Which principle, for the administration of the criminal law of a country, is the best that by which it is left very much to the people themselves, and to that sense of duty to society which is thereby nourished as in England with its unpaid magistracy and its private prosecutors of offences; or that by which it is in the hands of a body of paid functionaries spread over the country for the performance of that duty as in Scotland and all the feudally constituted countries of the Continent? The question has never been dispassionately examined. It is taken up as a party question in the present times, and, singularly enough, each party espouses that side of the question which is in direct opposition to their own principles.

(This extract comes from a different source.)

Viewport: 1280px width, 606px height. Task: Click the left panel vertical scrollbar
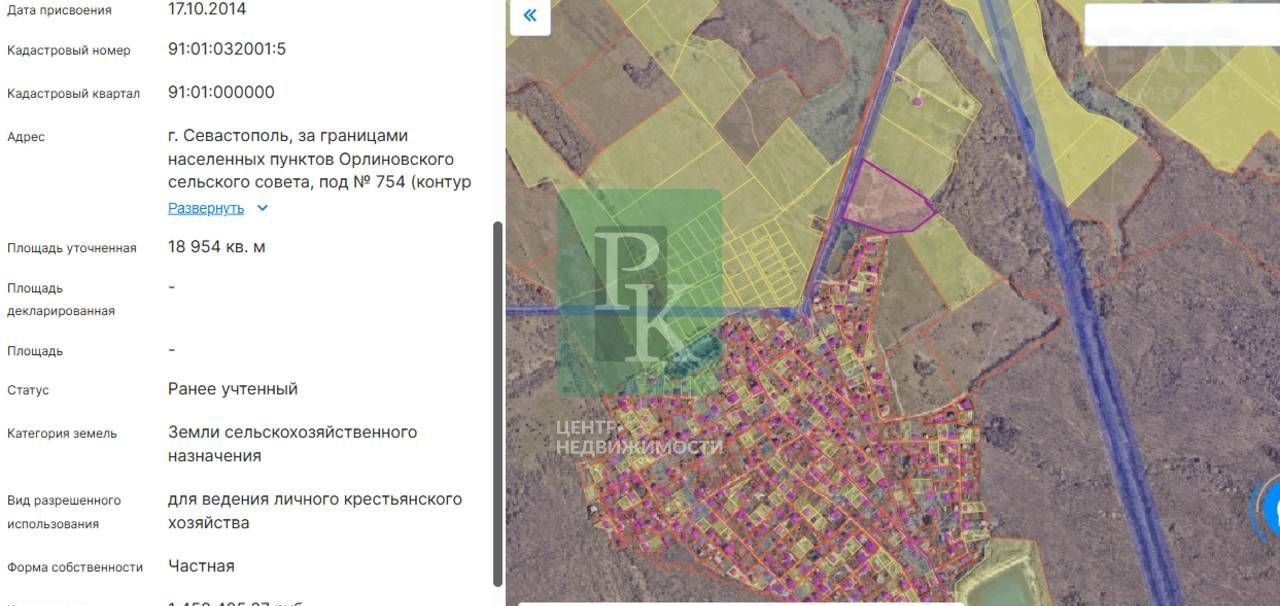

The high Tory advocates the ancient system of the administration of the criminal law in England. This system is, in fact, democratical in the highest degree. It leaves the penal law in the last resort to the judgment and good sense of the people themselves. If any law be unjust, oppressive, inhuman-as, for instance, the laws inflicting death for sheep-stealing,
stealing in bleach-fields, or forgery - it becomes non-effective, is, in fact, practically abrogated by the people, because prosecutors will not come forward upon a law which shocks humanity and good sense by its disproportionate punishment. Parliaments may enact, and judges expound, but practically there is an ultimate appeal to the public, whether a law be necessary in all its severity; whether the crime disturbs their well-being so much, that the law should be made fully effective. Public opinion regulates the execution of the law according to the wants of society for protection against the offence. It is surprising, that this important practical element in the social structure of England is so little taken notice of by writers on her legislative system. It is the most important feature in it, that bad or unnecessary legislation, laws not generally required, but adapted only for local or partial evils, may be, and practically are, corrected, or even nullified, by the sense of the country, in a silent unseen way. Yet our Radicals, on the other hand, call for the abolition of the system of an unpaid magistracy, and of private prosecutors, and for the establishment of stipendiary magistrates, official prosecutors, peace officers, and, as a necessary consequence, paid informers — leaving the people nothing to do with the laws but to obey them; no means of rendering obnoxious or unnecessarily severe laws ineffective, or of correcting wrong, unsuitable, or excessive enactments of the legislative body, but by agitation or open resistance. They call for the abolition of that ultimate appeal
to the people themselves, whether the enforcement of a law be necessary, and its inflictions proportionate to the evil which society suffers from the offence, which is the great safeguard in England against faulty and oppressive legislation; and they require the establishment of that machinery of a standing army of civil functionaries subservient to the crown, to administer law, which has been, in every age and country, the most effective support of arbitrary government. These are the inconsistencies of party spirit.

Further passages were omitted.